◆ TASK REQUIREMENTS: Go through the records and report each line holding the string "size".

Saved entries

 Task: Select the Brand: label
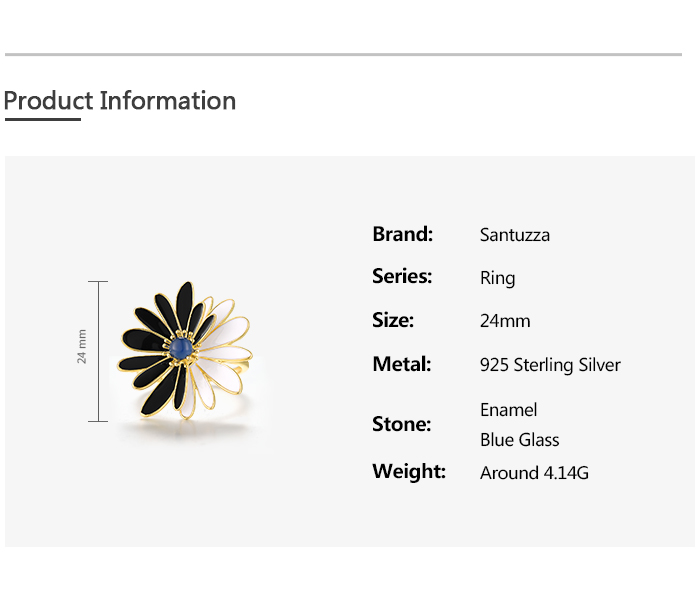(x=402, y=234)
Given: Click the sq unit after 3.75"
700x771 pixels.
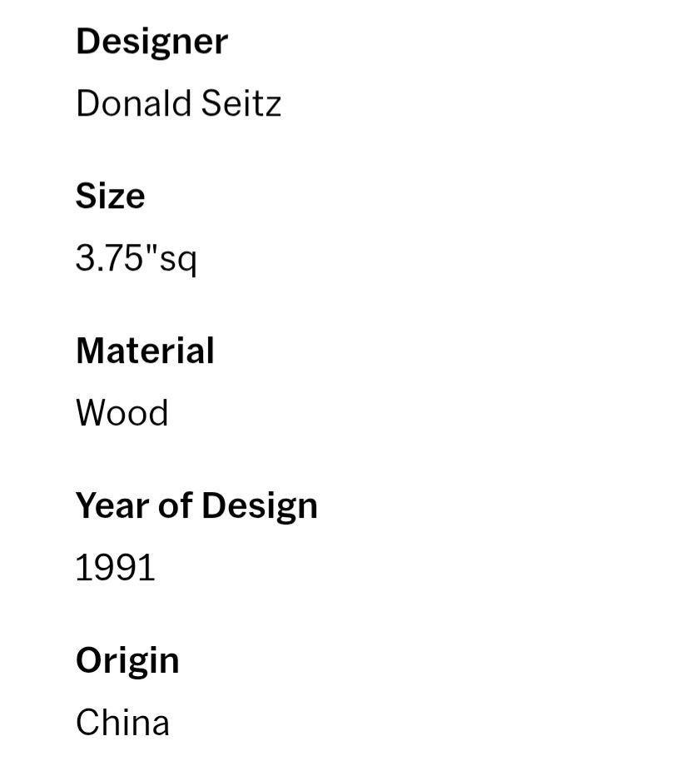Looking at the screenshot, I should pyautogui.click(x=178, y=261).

---

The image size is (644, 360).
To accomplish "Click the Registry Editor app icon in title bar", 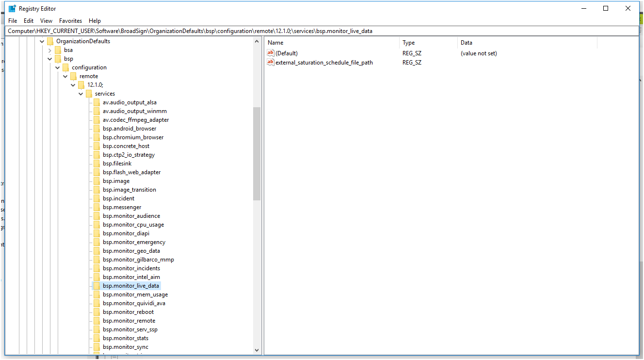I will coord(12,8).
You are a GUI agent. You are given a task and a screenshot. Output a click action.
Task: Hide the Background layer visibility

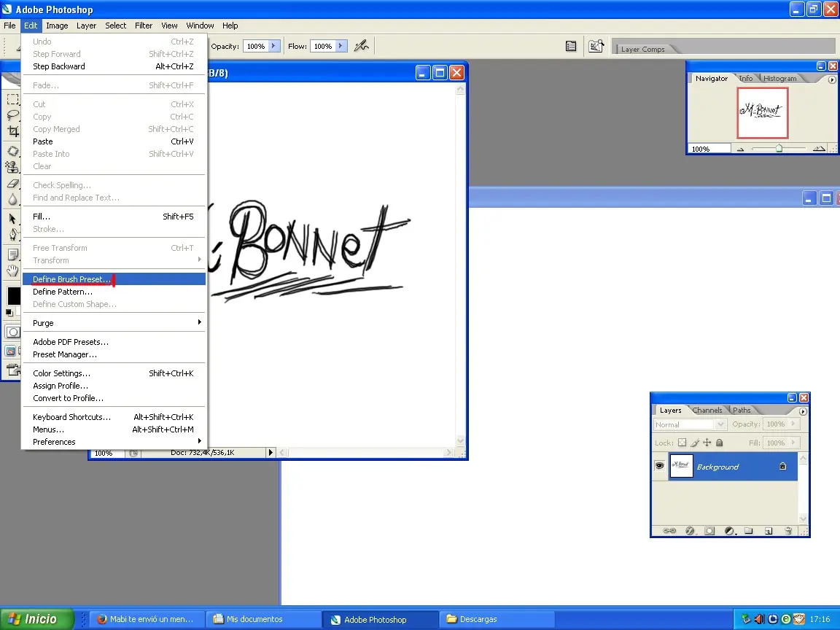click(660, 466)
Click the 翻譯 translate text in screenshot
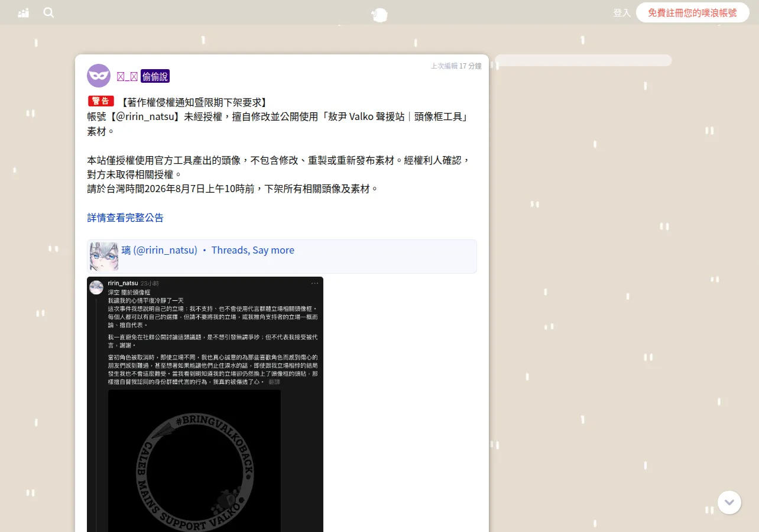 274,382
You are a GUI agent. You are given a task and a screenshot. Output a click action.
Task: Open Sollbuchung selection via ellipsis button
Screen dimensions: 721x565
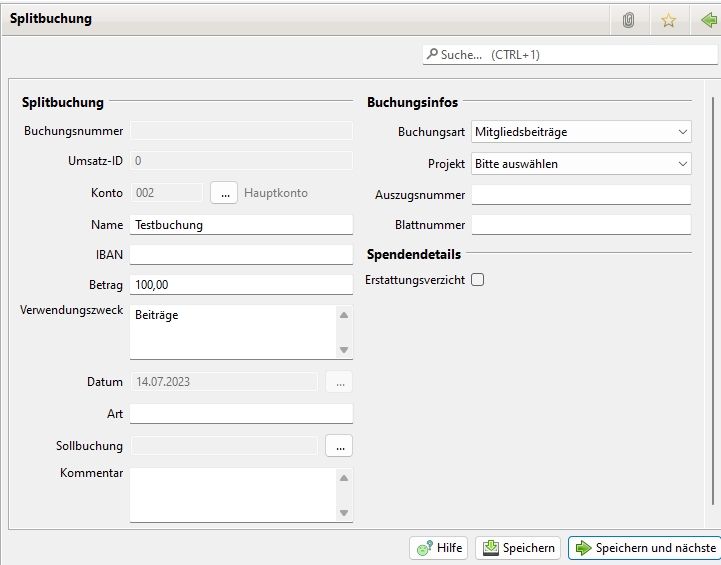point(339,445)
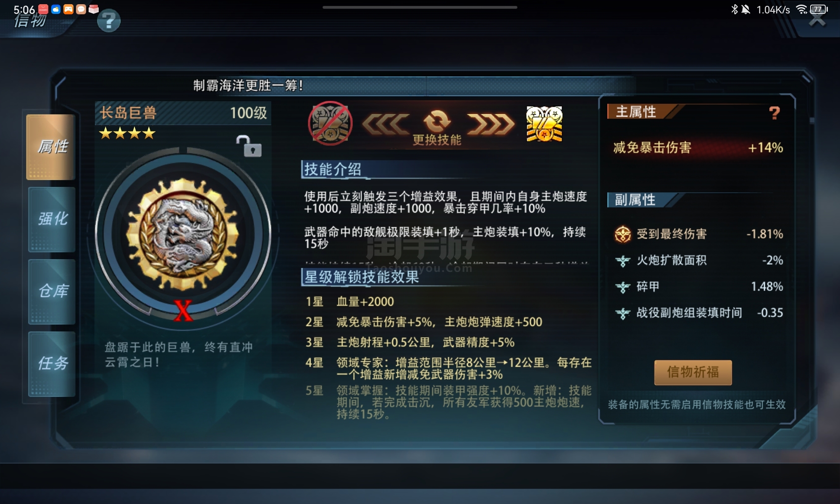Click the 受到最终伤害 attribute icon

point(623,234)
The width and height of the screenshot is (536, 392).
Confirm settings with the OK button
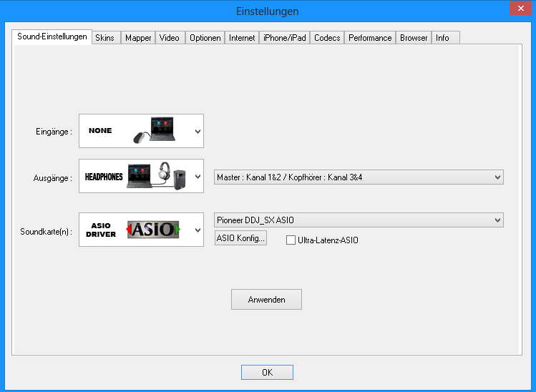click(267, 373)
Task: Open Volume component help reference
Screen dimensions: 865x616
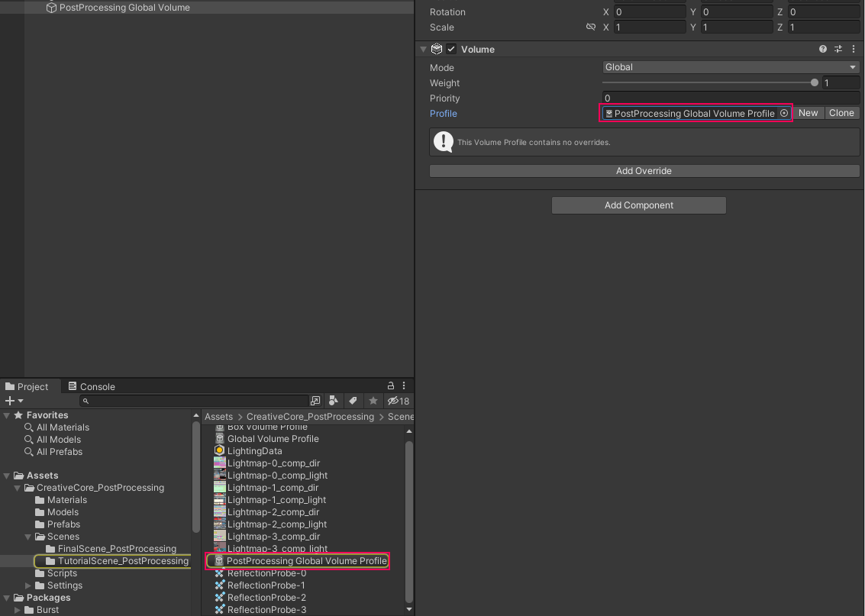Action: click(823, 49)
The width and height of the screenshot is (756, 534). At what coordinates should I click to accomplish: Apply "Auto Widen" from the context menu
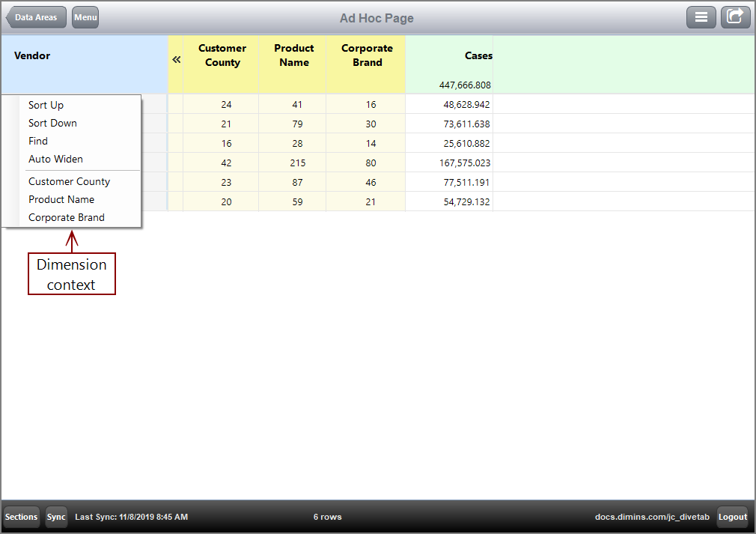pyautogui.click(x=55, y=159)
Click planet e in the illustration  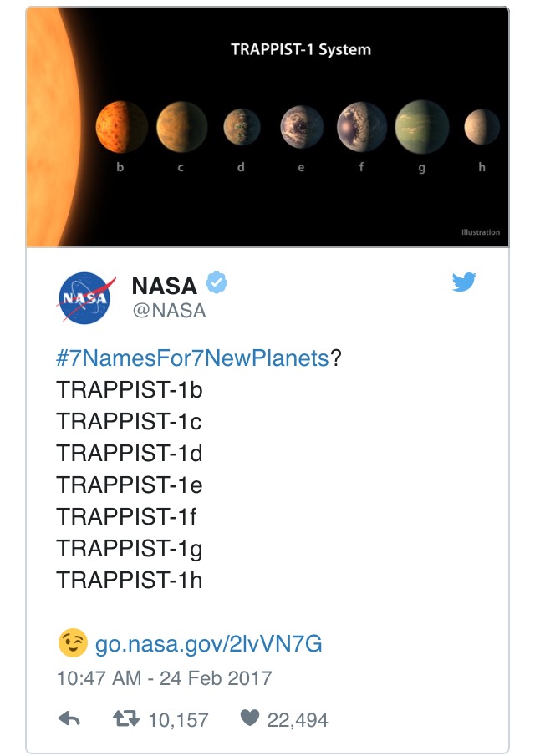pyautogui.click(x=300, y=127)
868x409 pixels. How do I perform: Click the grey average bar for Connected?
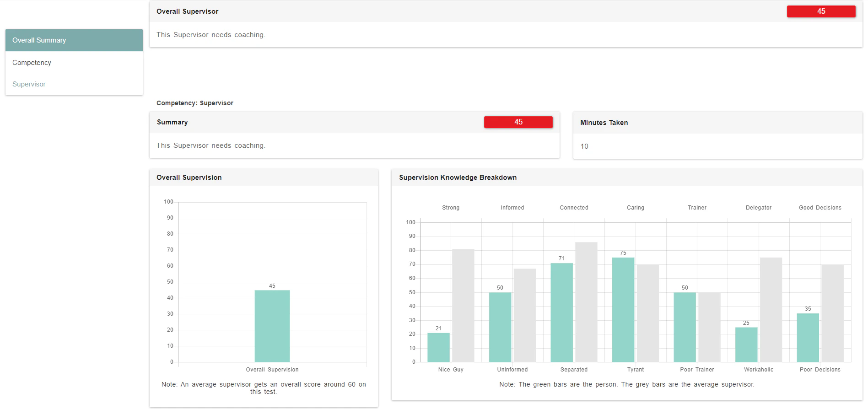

---

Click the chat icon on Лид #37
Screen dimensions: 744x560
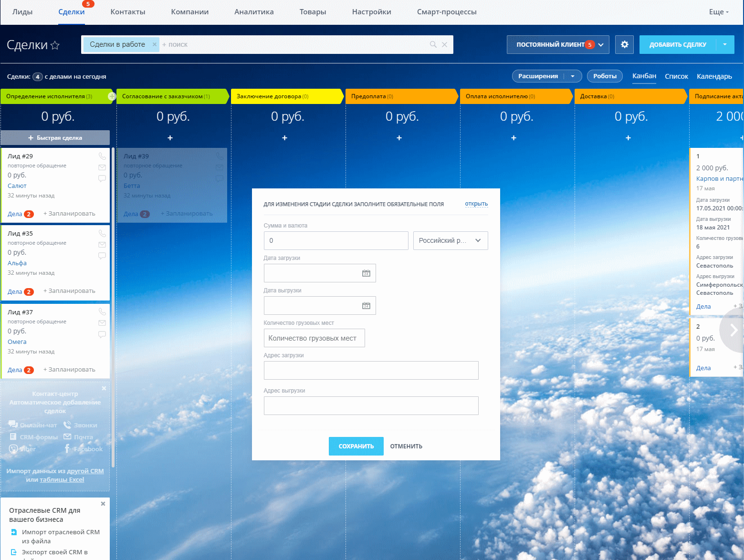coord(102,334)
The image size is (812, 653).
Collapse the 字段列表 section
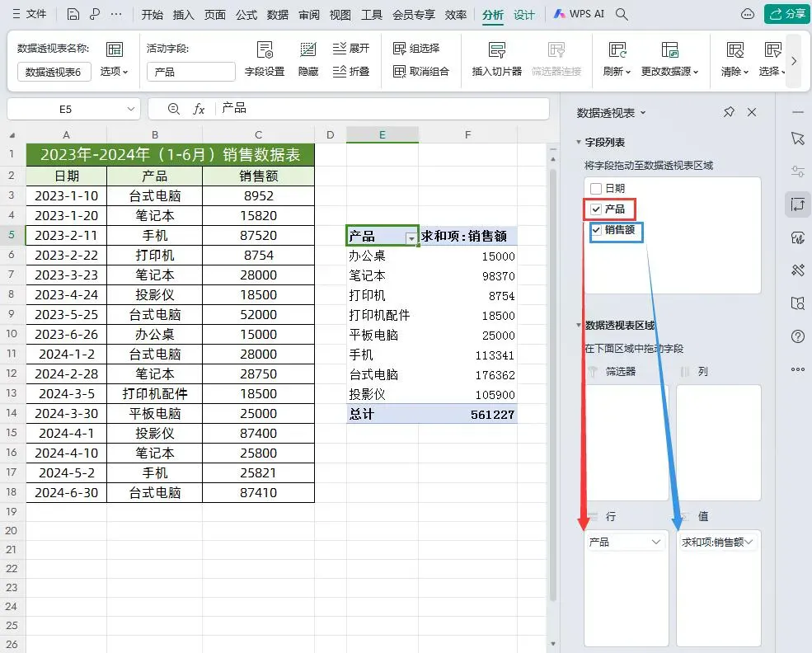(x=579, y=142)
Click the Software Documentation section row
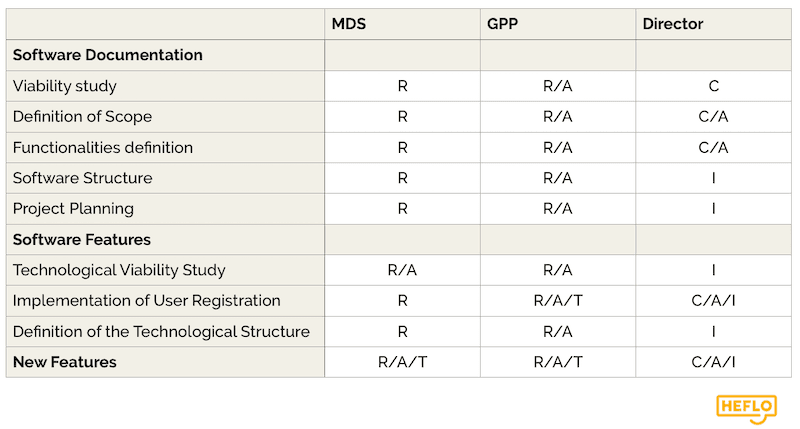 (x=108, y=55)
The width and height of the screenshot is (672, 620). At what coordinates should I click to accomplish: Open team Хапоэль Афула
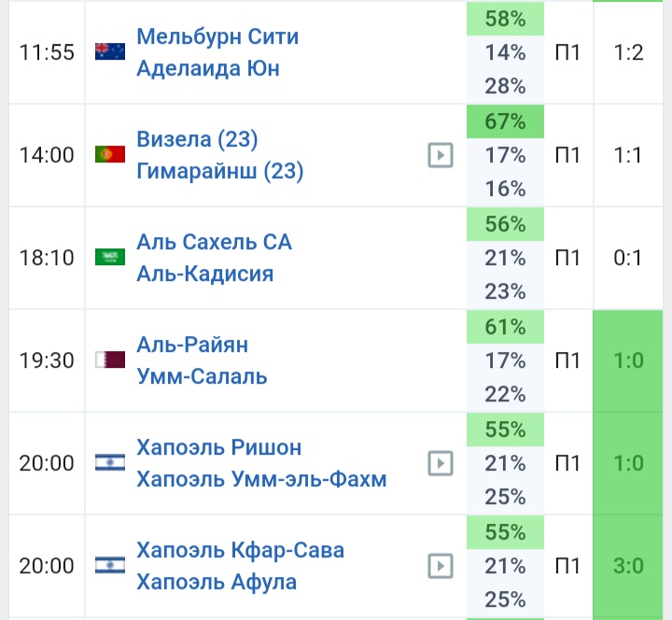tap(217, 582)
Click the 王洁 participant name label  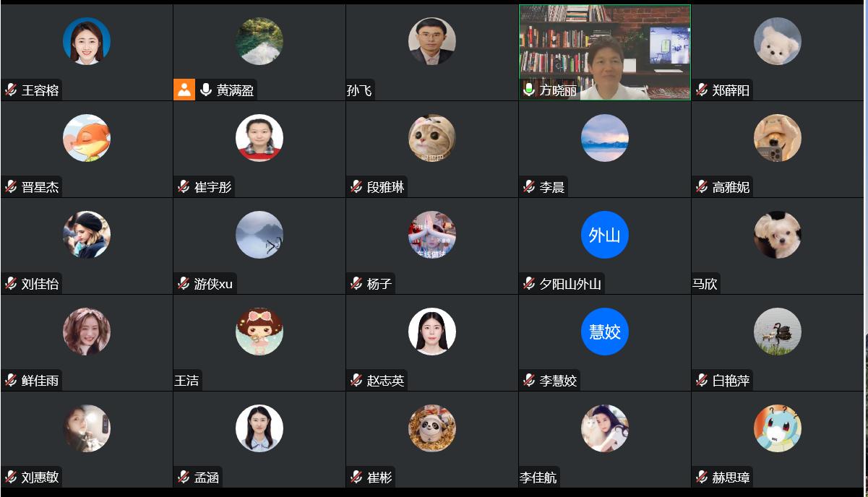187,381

◆ WRITTEN REPLY:
The image size is (644, 360).
The image size is (812, 653).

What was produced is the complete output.